The stiff camera reflects the scripted precision of Hal and Rebecca’s little charade for the first third of the film, before coming so unhinged in the middle section that it seems to be dancing along with the cast. There’s no disguising that almost every scene in “Sanctuary” takes place within the confines of a hotel suite, but Wigon frames the space dynamically enough for the movie to own the first lesson of the book that Hal’s father wrote about business: “You have to match up your insides with your outsides.”

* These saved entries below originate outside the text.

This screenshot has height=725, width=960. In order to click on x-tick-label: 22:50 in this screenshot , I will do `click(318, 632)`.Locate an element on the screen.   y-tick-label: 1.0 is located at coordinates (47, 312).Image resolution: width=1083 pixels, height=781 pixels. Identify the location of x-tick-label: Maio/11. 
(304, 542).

It’s a lesson that Hal himself has struggled with for so long that he’s started to miss the forest for the trees, leaving Rebecca the only force in his life capable of restoring any measure of perspective. As she diagnoses it, he “wants to be reprimanded for what he thinks are inherent flaws and then rewarded for coming into compliance,” but the solution to that problem eludes them both.

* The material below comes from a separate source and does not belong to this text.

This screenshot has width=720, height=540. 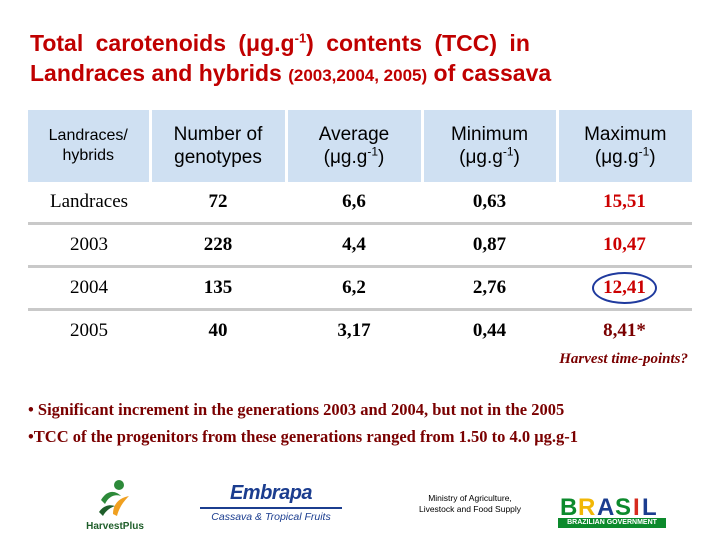 I want to click on embrapa-subtitle: Cassava & Tropical Fruits, so click(x=271, y=517).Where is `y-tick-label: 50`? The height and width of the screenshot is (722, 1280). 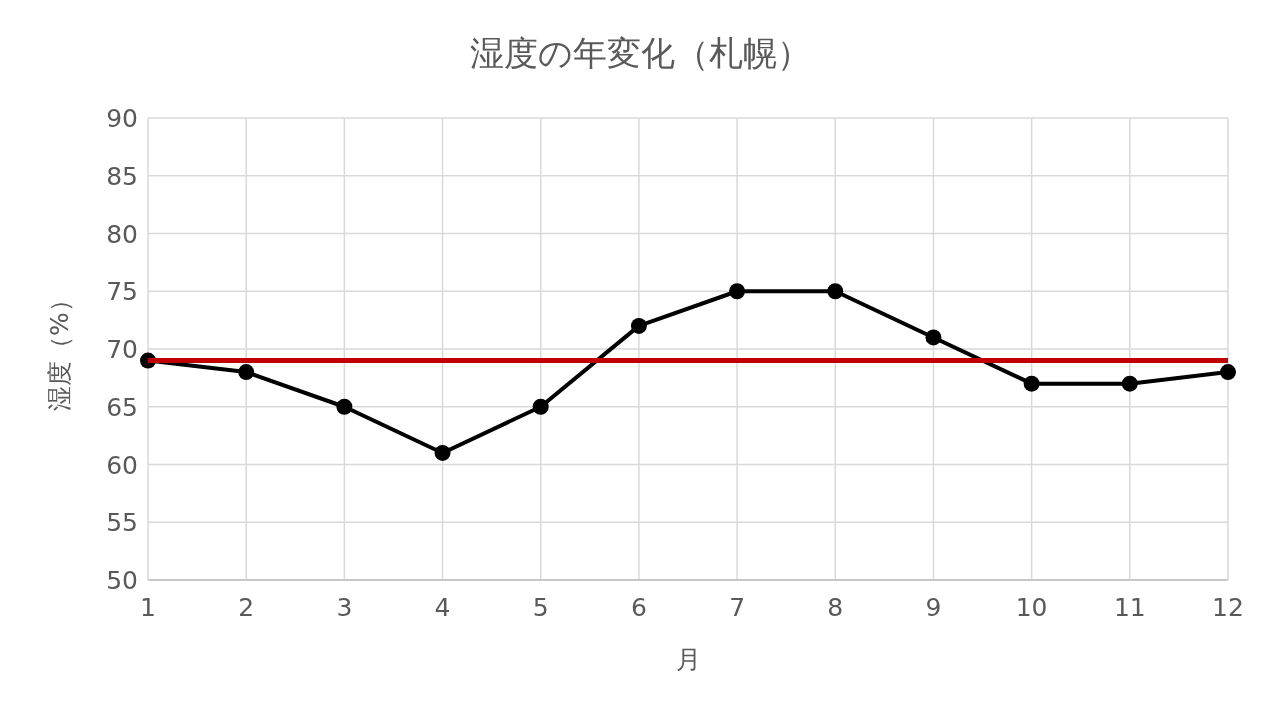 y-tick-label: 50 is located at coordinates (122, 580).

That leads to a lot of vamping during the film’s eventful but somewhat emptily chaotic second act, during which Rebecca goes into goblin mode and tries to burn everything down so that “Sanctuary” has something to build up again as it careens towards a succinct but satisfying finale that elevates the film and its characters alike. Some may find those last few beats a bit too neat, but I couldn’t help but smile at how forcefully they put the story’s true “perversions” to bed. Their methods may be unconventional, but these aren’t irrational (or even unusual) people.

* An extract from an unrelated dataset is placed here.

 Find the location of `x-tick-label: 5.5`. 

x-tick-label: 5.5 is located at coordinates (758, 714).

As Rebecca puts it to Hal: “I just want what I deserve relative to what you have.” Who among us has ever asked for anything else? What makes “Sanctuary” such a salaciously enjoyable slice of snack-sized fun is how it argues that some people have more to give than they would ever know without the right person to take it from them.

Grade: B

“Sanctuary” premiered at the 2022 Toronto International Film Festival.